I knew there were hundreds of people on the floor above the basement, but something invisible, with the weight of a thousand bricks, was crushing my windpipe. I couldn’t scream.

With a violent fling, I was slammed against the cold, wet tiles of a bathroom. They were tiny tiles, maybe an inch in size, and they were green, a fluorescent lime that gave the room a sinister glow. Something sticky was splattered on the tiles; I assumed it was blood, but it had the consistency of tar and the tackiness of superglue. In my discarded heap, I was paralyzed, unable to move. Or run. Or fight.

The creature opened a long box—a vertical, wide coffin, maybe—that was nailed to the wall in front of me. Inside it, were my parents, seemingly made of stone with their eyes fixed but full of terror. Hot tears stung my cheeks, but I couldn’t cry because I couldn’t breathe.

Helpless and screaming on the inside, I watched the creature use its claw to dissect the body of my mother first. Her dripping bowels splashed into a puddle of blood on the floor. I could feel her pain. Every bit of it, but there was nothing I could do to save her—or save myself.

That panic. That nightmare. That feeling—magnified tenfold—was what the inside of my cell at the Buncombe County Jail felt like. All night long. It was an all-consuming nightmare from which I could not escape.

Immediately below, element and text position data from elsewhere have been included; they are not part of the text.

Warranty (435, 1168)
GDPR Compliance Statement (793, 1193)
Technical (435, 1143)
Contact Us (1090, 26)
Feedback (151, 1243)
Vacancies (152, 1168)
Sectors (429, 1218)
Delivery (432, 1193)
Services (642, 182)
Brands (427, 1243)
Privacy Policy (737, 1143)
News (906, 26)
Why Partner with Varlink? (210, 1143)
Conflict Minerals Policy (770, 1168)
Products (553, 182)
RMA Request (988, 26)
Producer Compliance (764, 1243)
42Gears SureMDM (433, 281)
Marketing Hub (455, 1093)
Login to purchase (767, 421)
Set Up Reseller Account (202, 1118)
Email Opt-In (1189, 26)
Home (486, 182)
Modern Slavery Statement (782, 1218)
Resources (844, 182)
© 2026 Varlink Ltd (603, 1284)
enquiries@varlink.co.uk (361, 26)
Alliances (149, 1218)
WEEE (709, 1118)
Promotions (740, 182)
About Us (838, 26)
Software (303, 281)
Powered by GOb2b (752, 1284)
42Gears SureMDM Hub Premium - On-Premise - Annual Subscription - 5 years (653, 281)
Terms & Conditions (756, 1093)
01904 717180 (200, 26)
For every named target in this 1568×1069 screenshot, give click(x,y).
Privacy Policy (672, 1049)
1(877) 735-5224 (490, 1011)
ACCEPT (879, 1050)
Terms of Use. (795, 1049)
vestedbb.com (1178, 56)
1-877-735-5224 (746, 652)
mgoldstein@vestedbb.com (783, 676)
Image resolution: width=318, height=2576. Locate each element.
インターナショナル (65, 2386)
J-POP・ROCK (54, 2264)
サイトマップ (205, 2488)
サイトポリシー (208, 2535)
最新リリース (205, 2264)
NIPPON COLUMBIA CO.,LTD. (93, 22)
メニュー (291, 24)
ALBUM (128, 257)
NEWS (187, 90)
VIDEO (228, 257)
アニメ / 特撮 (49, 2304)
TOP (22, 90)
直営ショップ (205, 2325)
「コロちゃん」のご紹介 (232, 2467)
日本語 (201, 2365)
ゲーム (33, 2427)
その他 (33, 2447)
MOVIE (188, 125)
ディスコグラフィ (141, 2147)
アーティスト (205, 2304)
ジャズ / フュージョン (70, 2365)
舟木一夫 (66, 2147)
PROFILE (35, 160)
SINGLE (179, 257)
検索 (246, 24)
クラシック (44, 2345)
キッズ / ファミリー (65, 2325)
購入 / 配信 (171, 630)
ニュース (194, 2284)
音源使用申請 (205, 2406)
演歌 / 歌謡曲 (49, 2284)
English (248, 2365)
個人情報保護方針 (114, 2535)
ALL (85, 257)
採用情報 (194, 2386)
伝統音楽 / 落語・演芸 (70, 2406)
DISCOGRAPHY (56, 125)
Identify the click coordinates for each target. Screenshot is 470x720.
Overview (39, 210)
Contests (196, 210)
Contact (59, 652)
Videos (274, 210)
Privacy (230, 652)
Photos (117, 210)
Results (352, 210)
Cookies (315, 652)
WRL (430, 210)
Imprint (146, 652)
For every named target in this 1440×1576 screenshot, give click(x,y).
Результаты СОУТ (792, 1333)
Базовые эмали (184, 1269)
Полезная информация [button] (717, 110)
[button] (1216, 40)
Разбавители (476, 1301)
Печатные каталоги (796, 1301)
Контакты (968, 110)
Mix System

Because of the baby and my hysteria, I wasn’t put into the general population. I was put in a cell on the medical floor, as far away from the other inmates as possible, but that was little consolation. Under my metal bed, I curled into a ball with the itchy down pillow clamped down tight over my head. My face was slick against the polished concrete floor, resting in a pool of tears, snot, and saliva.
 

For hours and hours, I couldn’t stop the shaking.

At some point, I heard my name. “Sloan? Sloan, can you hear me?”

Prying open one of my eyes, I saw the face of Virginia Claybrooks peeking under my bed. Her hand closed around my wrist, yanking me along the smooth floor out into the halogen light of my cell. She plopped down on her backside and pulled my head into her lap. Stroking my hair, she quietly sang a song I’d never heard.

“When peace, like a river, attendeth my way, when sorrows like sea billows roll; whatever my lot, Thou hast taught me to say, it is well, it is well with my soul…”

I tried to focus on her words, but the melody was like a baby’s mobile lullaby chiming in a horror house.

“The sheriff is coming,” someone said.

Virginia flinched.

Heavy footfalls echoed down the hall, then a gruff male voice was in the room. “Virginia, you aren’t authorized to be in here.”

“I know that, Sheriff, but you can’t blame me,” Virginia said. “So fire me if you want. I ain’t sorry.”

He grunted his disapproval. “Go on now,” he said. “Get out of here before I have to put you in handcuffs.”

Squeezing her shin as much as I could, I moved off her lap back to the cold tiles.
 

The sheriff dropped to a knee beside me. “Sloan, are you all right?”

I wanted to scream at him,
Do I look all right?
But I couldn’t, and I wouldn’t.

“Do you have meds you need to be taking?” he asked.